For all the hardship the pandemic wrought on the restaurant industry, it made at least one thing easier for operators: selling alcohol off-premises.
As governors across the country enacted states of emergency, many also temporarily lifted certain laws that prohibited restaurants from selling cocktails or other adult beverages to-go, opening a new revenue stream for these businesses.
Around the world, alcohol has long been a key part of the restaurant experience, whether that’s a champagne toast to a life changing event, a glass of wine with the meal, or just having a beer with friends. Without alcohol, restaurants lose a key part of what makes the dining experience unique and a key financial driver of profitability.
So when prohibitions were lifted, it’s no wonder that most restaurants jumped at the opportunity. In this industry, where margins are razor thin even in the best of times, alcohol is the one product that always sells and is always profitable. According to the National Restaurant Association, roughly 70% of full-service restaurants with alcohol licenses started selling adult beverages to-go since the start of the pandemic, and more than half of quick-service and fast-casual restaurants that sell alcohol did the same.
These off-premises alcohol sales were a lifeline for restaurants during COVID-19. In fact, 35% of restaurant consumers aged 21 or older said they were more likely to choose to order from a restaurant if it sold alcohol for takeout or delivery orders.
But now that those states of emergency are about to be lifted, state legislators are grappling with how to reopen the local economy without further hurting the restaurants that survived. Texas recently made to-go cocktails a permanent fixture of the state, while a couple of Massachusetts state senators and a cohort of restaurateurs and small-business groups are leading the charge to do the same in the Bay State.
This national reckoning with how alcohol sales are regulated makes perfect sense when we consider what we’ve learned during COVID. Consumers and restaurants were able to handle off-premises alcohol sales rather well. There were no major infractions over underage sales or negative ancillary effects. We also know that off-premises sales are here to stay for the restaurant industry and will in fact grow at a steady rate in the future. Won’t the continuation of alcohol sales be essential to restaurant survival?

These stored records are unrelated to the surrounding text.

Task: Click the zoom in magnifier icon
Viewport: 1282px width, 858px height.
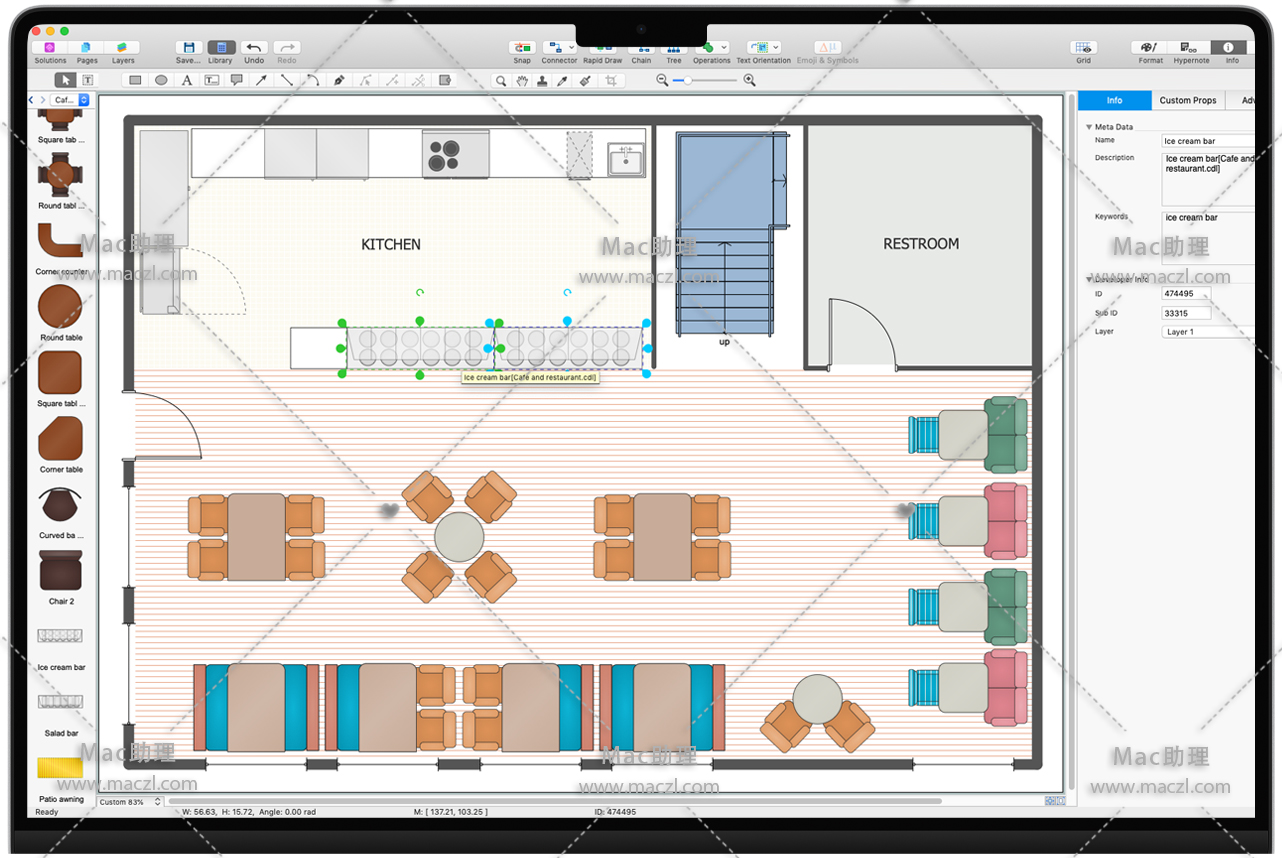Action: pos(749,80)
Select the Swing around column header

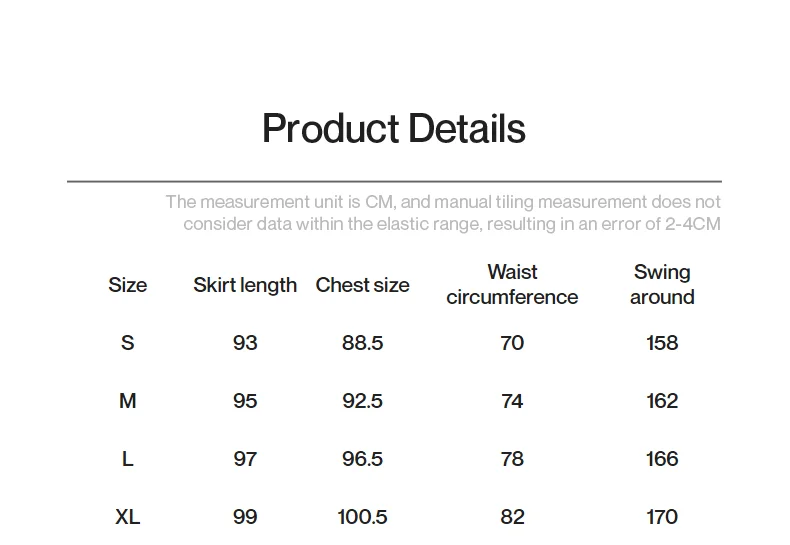662,285

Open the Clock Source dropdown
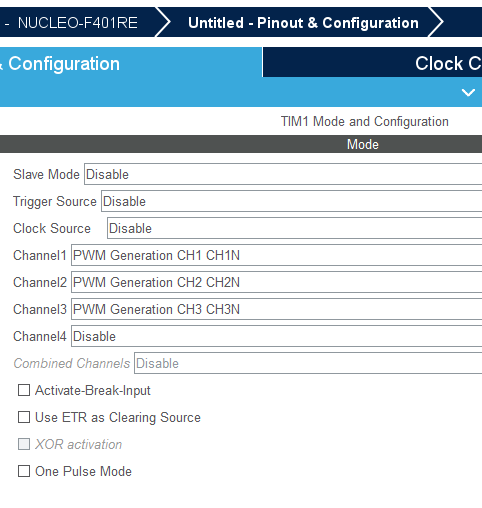tap(295, 228)
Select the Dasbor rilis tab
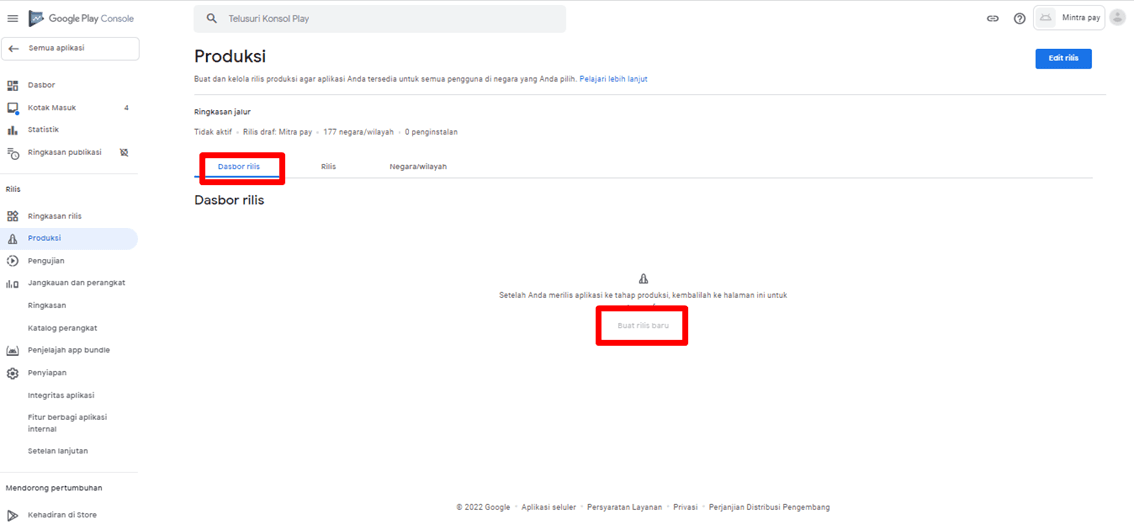The image size is (1134, 525). (x=239, y=167)
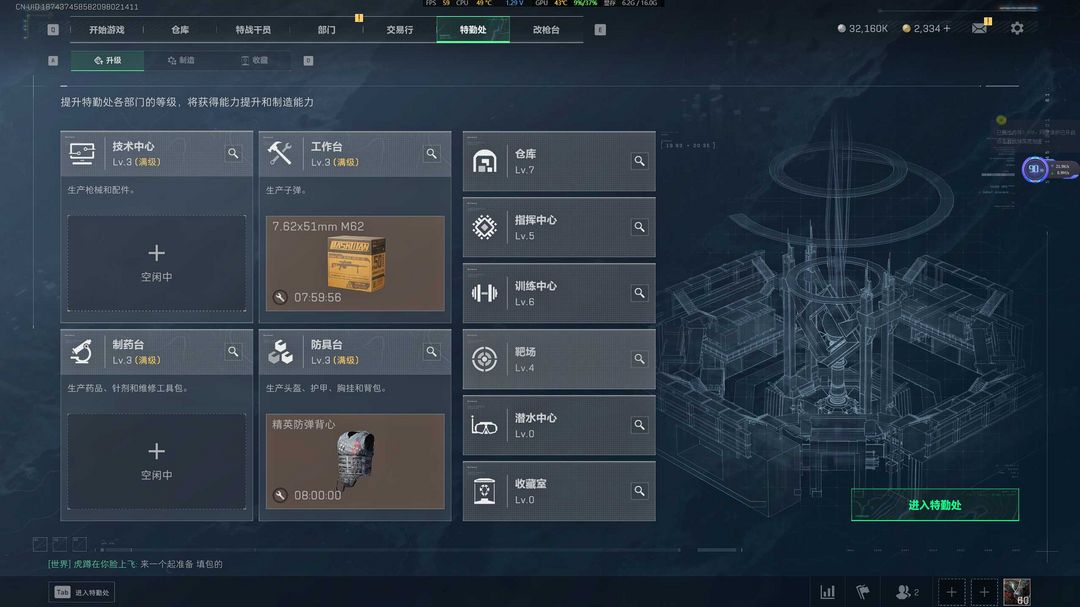
Task: Open the 7.62x51mm M62 production item
Action: (355, 263)
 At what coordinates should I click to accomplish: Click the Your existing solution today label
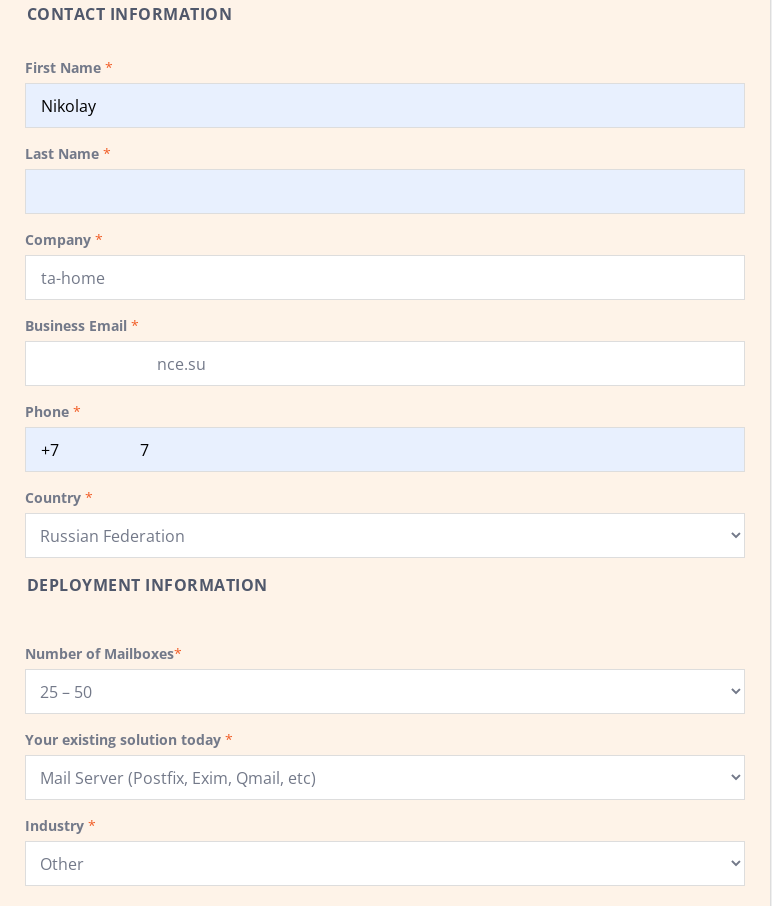click(x=123, y=740)
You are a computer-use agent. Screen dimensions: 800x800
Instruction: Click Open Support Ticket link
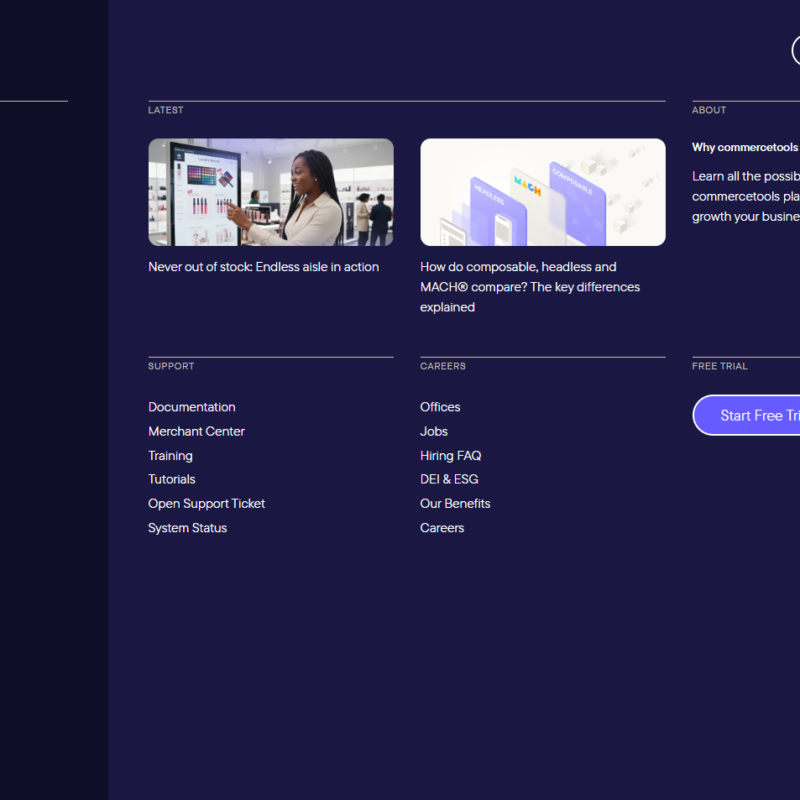tap(206, 503)
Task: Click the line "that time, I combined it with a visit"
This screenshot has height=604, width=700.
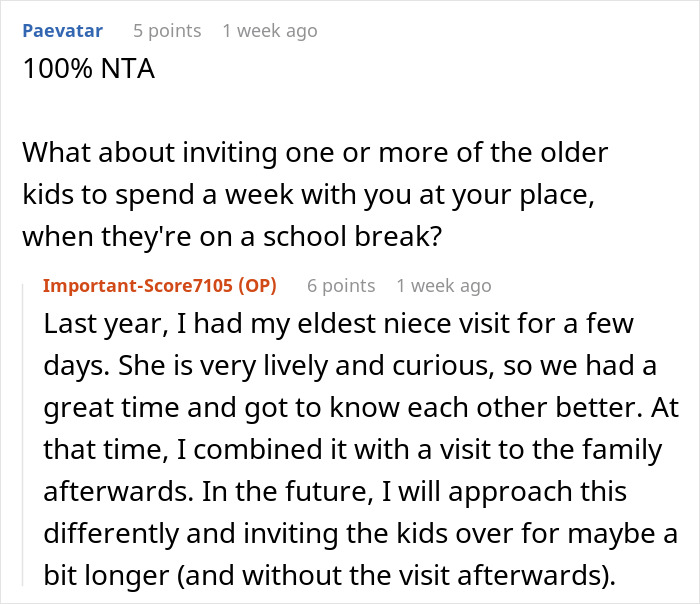Action: (x=352, y=449)
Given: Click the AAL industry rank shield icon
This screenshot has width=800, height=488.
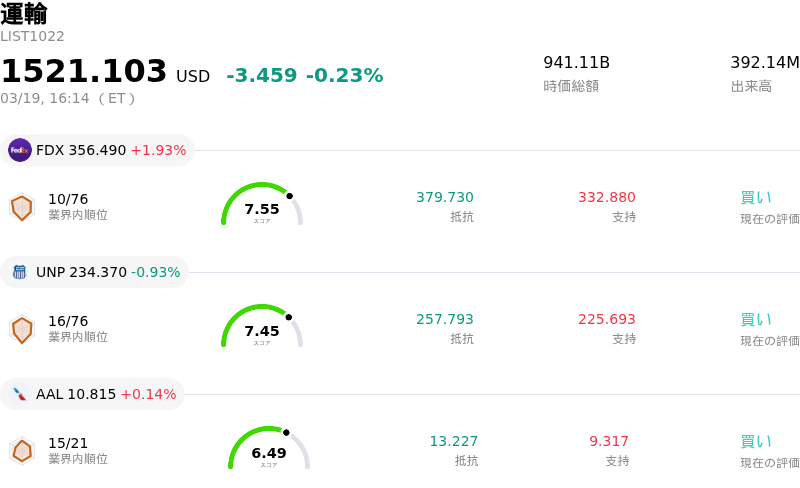Looking at the screenshot, I should (21, 451).
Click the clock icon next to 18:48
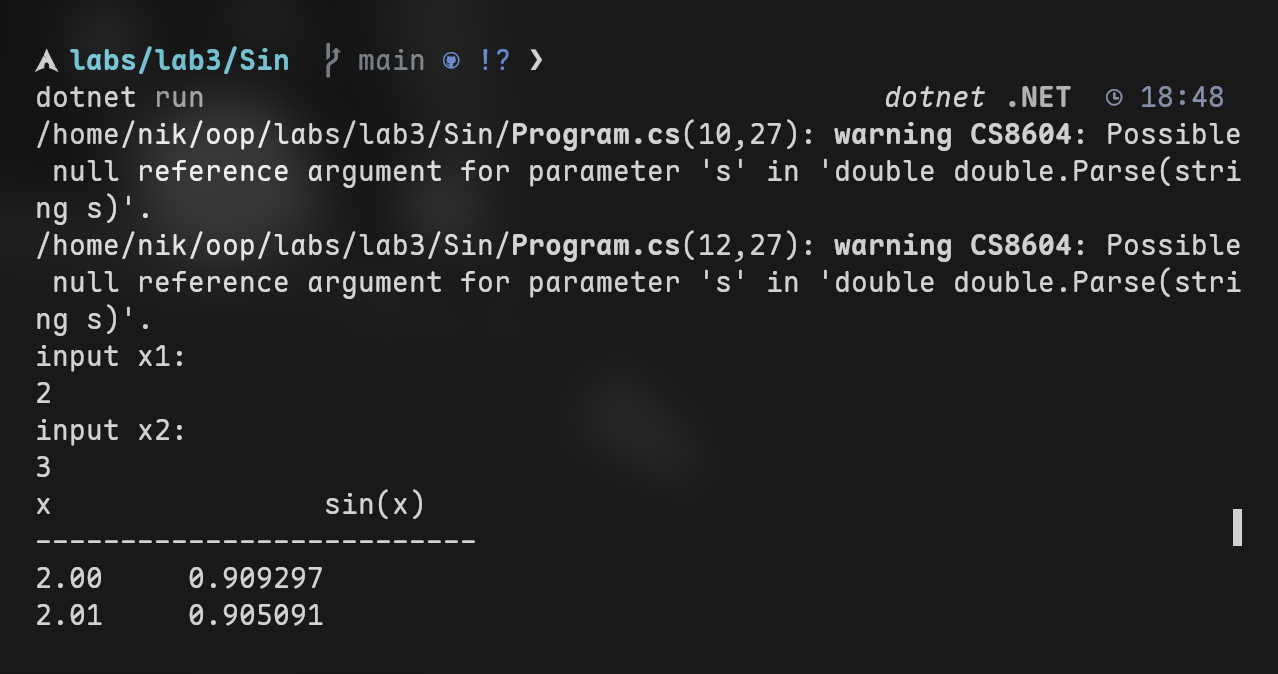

Paytronix data suggests it would be immensely helpful to restaurants’ recovery to authorize off-premises alcohol sales indefinitely. In 2020, 6.3% of all orders placed at restaurants that sell alcohol online contained an adult beverage. These sales accounted for 3.4% of all spend at these restaurant brands, and on average represented 27% of the subtotal on checks that included alcohol.
That may represent only an incremental help, but after a year like 2020, restaurants can’t afford to lose that 3.4% in sales, especially considering that 63% of U.S. consumers’ total food expenditure in 2020 – about $486 billion – was spent on food that was consumed at home. With off-premises dining representing a bigger piece of the restaurant picture than ever, restaurants will need to be able to sell alcohol via this channel.
What’s more, guests have come to expect the ability to order alcohol with their takeout order – especially younger consumers. According to the NRA, 20% of all guests who placed a takeout order last year and 18% of all guests who placed a delivery order reported buying alcohol in at least one of those purchases. Millennials are the most eager adopters – roughly one-third of all takeout consumers aged 24–39 ordered a drink to-go.
Even as restaurants begin to reopen, it’s clear that the takeout and delivery market will remain a key part of any brand’s future. Most will need to find a way to balance the on-premises and off-premises experiences to create a cohesive brand. Offering alcohol sales to any customer, no matter where they choose to physically dine, will help make for a better balance. Imagine a brand that can offer an anniversary dinner in the restaurant or an anniversary picnic, both with a wine pairing. Another brand may offer an after-work cocktail that is delivered to the office, or one served at the bar. Those brands that are able to create the most holistic experience from a distance will emerge from the COVID-19 pandemic the strongest.
Key to this, however, is action from state and local governments to ensure that this valuable revenue stream remains open. The emergency measures that states like Massachusetts put in place during COVID should remain permanent to match consumer expectations and ensure that the restaurant industry not only recovers, but remains vibrant and growing well into the future.
About the author
Andrew Robbins is CEO of Newton-based Paytronix Systems Inc., which provides customer experience management (CXM) solutions for restaurants and convenience stores.